TASK STATEMENT:
Below this line is a set of entries; quote exactly the lines from the line that contains "[Call Now Button] (269, 2546)" to the line that contains "December 2024 (67, 874)", both lines included.

━━ GIVEN RECORDS

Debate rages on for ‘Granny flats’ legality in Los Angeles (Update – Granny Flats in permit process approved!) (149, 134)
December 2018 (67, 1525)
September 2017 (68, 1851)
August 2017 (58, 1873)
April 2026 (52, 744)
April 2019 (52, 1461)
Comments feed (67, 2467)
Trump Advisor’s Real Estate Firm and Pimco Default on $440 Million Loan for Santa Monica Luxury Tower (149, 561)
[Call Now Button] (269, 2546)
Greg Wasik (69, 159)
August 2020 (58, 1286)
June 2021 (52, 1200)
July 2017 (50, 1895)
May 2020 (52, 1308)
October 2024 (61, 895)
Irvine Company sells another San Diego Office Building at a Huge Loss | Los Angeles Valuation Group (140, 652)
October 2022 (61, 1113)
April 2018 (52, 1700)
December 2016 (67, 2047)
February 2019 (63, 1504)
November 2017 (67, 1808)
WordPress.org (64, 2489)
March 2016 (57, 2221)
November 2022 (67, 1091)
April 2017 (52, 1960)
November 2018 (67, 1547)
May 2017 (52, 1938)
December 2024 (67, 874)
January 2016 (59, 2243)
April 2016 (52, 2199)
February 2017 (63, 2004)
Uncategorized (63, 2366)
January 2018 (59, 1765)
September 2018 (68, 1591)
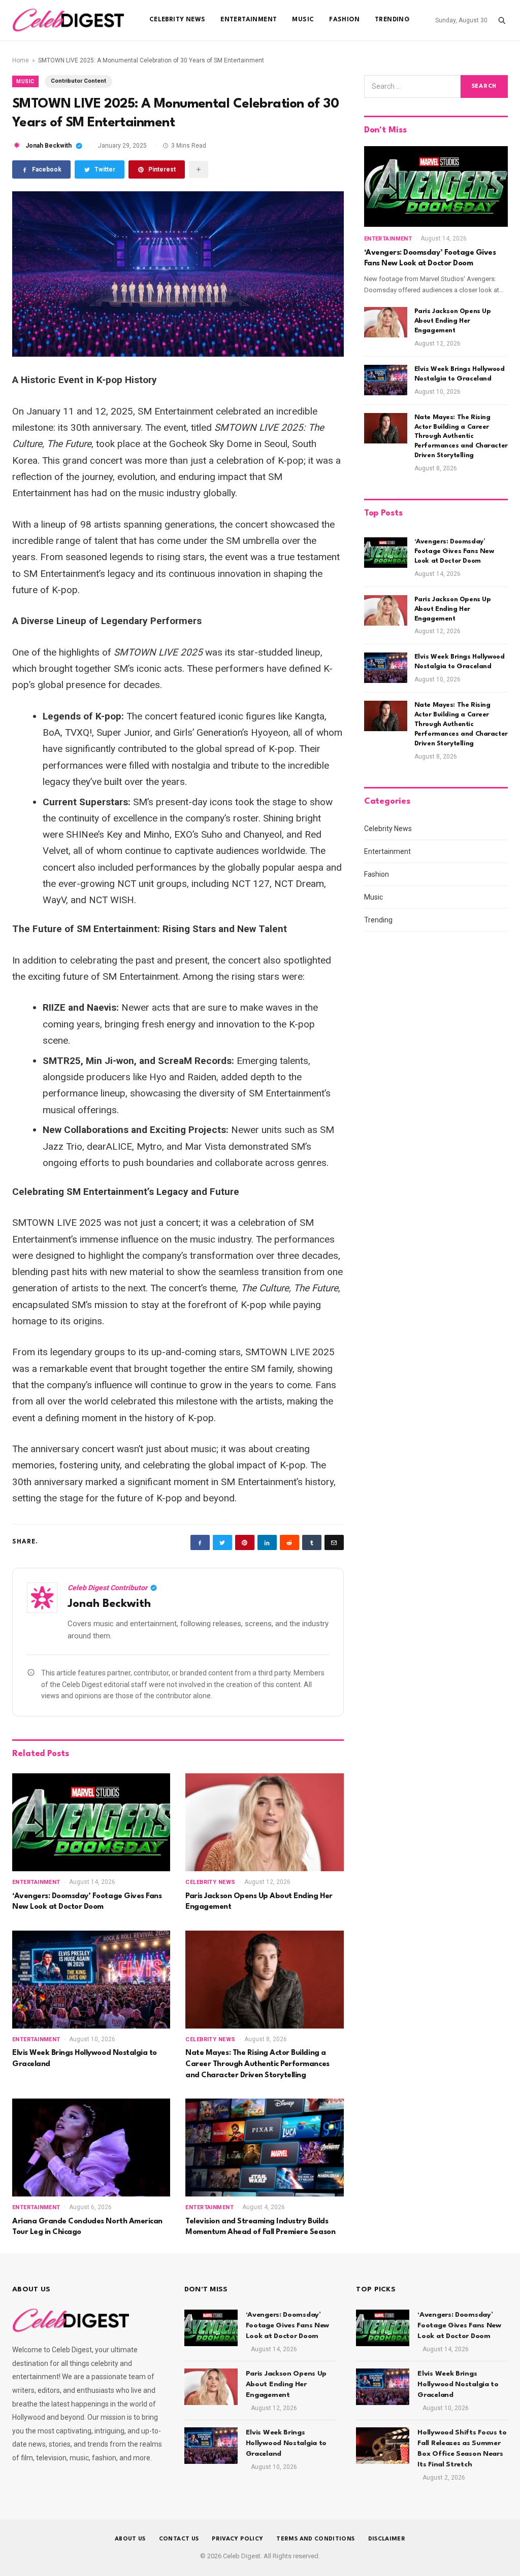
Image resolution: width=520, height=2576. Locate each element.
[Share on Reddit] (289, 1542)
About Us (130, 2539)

━━━━
━━ GIVEN RECORDS

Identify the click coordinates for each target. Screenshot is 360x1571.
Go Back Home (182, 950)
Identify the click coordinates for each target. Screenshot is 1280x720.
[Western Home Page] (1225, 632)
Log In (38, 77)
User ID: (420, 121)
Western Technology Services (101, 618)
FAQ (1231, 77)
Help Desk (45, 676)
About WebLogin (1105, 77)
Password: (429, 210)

━━━━

EXERCISE SOLUTION:
[Call Now Button] (269, 2546)
Greg Wasik (69, 159)
August 2020 (58, 1286)
June 2021 (52, 1200)
July 2017 (50, 1895)
May 2020 (52, 1308)
October 2024 (61, 895)
Irvine Company sells another San Diego Office Building at a Huge Loss | Los Angeles Valuation Group (140, 652)
October 2022 (61, 1113)
April 2018 (52, 1700)
December 2016 (67, 2047)
February 2019 (63, 1504)
November 2017 (67, 1808)
WordPress.org (64, 2489)
March 2016 (57, 2221)
November 2022 (67, 1091)
April 2017 (52, 1960)
November 2018 (67, 1547)
May 2017 (52, 1938)
December 2024 (67, 874)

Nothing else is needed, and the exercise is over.